By Geoff Senescall
Contact Energy's cornerstone shareholder Edison Mission is looking to reduce its funding costs by offering $240 million worth of redeemable preference shares to New Zealanders.
The offer is also designed to take advantage of imputation credits that the United States energy giant is unable to use because of its foreign status. Ausdoc resorted to similar financial engineering when it took over Freightways' courier services.
It is understood that details of the issue will be released in a week's time through a special purpose vehicle called Edison Contact Finance.
This is a subsidiary of Edison Mission, which earlier this year paid $1.2 billion to the Government for a 40 per cent stake in Contact.
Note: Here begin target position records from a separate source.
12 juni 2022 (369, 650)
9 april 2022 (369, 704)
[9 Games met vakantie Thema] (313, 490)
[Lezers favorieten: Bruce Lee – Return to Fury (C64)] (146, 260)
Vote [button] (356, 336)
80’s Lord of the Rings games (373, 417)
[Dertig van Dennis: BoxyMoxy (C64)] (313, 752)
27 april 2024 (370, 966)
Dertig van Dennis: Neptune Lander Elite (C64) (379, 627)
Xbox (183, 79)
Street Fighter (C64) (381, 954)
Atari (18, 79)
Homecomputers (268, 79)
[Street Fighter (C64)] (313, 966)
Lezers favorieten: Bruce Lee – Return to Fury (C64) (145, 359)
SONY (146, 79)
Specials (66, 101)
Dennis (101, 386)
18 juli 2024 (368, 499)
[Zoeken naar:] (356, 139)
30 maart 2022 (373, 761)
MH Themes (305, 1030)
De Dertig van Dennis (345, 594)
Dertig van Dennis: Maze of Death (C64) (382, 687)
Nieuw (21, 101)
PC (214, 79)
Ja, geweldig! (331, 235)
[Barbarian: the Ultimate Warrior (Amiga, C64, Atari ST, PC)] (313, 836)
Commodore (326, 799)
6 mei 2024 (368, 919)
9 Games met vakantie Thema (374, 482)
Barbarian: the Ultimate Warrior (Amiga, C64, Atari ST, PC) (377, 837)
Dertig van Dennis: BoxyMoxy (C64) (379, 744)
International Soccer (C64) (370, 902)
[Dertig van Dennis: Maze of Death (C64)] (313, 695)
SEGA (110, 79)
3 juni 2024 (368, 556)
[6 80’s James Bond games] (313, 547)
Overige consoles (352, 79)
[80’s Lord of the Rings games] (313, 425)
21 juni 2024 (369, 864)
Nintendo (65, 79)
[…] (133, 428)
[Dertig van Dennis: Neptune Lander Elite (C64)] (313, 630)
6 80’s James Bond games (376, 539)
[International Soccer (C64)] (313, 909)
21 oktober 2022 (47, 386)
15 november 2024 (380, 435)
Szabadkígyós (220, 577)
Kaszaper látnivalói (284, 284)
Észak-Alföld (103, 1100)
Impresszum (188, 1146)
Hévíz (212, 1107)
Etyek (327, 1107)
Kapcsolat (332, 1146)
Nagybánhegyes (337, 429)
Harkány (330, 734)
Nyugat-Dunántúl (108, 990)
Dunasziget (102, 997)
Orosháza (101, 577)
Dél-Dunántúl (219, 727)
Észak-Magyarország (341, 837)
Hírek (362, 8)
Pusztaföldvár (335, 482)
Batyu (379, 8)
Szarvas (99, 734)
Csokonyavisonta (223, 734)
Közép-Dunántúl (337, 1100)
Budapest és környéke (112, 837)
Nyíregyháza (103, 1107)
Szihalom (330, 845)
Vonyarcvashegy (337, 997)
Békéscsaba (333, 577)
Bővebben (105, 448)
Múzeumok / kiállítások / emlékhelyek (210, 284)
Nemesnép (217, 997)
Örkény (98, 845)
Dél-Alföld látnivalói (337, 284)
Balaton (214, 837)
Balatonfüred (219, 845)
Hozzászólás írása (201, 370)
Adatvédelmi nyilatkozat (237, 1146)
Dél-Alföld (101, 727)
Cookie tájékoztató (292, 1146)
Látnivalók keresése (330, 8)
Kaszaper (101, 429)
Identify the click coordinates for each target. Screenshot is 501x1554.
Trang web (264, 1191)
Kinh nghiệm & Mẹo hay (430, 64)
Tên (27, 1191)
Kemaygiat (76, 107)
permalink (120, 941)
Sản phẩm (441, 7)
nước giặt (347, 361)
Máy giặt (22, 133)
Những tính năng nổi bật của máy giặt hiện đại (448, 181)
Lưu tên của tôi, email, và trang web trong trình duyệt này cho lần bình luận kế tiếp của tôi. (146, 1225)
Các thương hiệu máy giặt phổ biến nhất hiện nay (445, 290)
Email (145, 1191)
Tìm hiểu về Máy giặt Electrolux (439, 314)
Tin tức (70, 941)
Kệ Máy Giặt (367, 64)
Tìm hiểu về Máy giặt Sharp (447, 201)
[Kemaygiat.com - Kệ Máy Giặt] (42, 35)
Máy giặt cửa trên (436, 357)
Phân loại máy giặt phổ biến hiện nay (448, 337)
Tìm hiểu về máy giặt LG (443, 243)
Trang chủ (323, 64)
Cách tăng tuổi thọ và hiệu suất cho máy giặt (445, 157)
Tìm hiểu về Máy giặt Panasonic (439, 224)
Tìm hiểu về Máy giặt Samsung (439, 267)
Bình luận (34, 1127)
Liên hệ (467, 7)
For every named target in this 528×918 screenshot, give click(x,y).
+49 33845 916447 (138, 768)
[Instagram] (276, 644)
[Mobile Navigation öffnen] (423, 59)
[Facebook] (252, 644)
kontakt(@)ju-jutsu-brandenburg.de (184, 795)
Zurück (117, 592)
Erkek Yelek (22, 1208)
The balance of the Government's holding in Contact was floated to the public.
Details of the preference share offering were given to brokers last week, just days before they had to decide their firm allocations for the $150 million St Lukes capital notes issue.
While the yield on the preference shares has not been fixed, indicative ranges have been given for the three expiry periods; the two year between 7.33 per cent and 7.58 per cent; the three year between 8.02 per cent and 8.27 percent; and the four year between 8.6 per cent and 8.85 per cent.
Contact is forecast to pay tax of $39.5 million in its next financial year, ending September 2000. Assuming an 80 per cent dividend payout rate, Edison's share of the imputation credit would amount to $12.64 million.
Using a gross interest rate of 7.5 per cent on the redeemable preference shares, the imputation credit would be able to support a $505 million redeemable share funding programme.
But Edison is likely to gauge the appetite for this before offering any more preference shares.
The saving for Edison on its funding costs from the issue amounts to around $5 million a year on the $240 million. This is simply because it is able to pass on the imputation credits.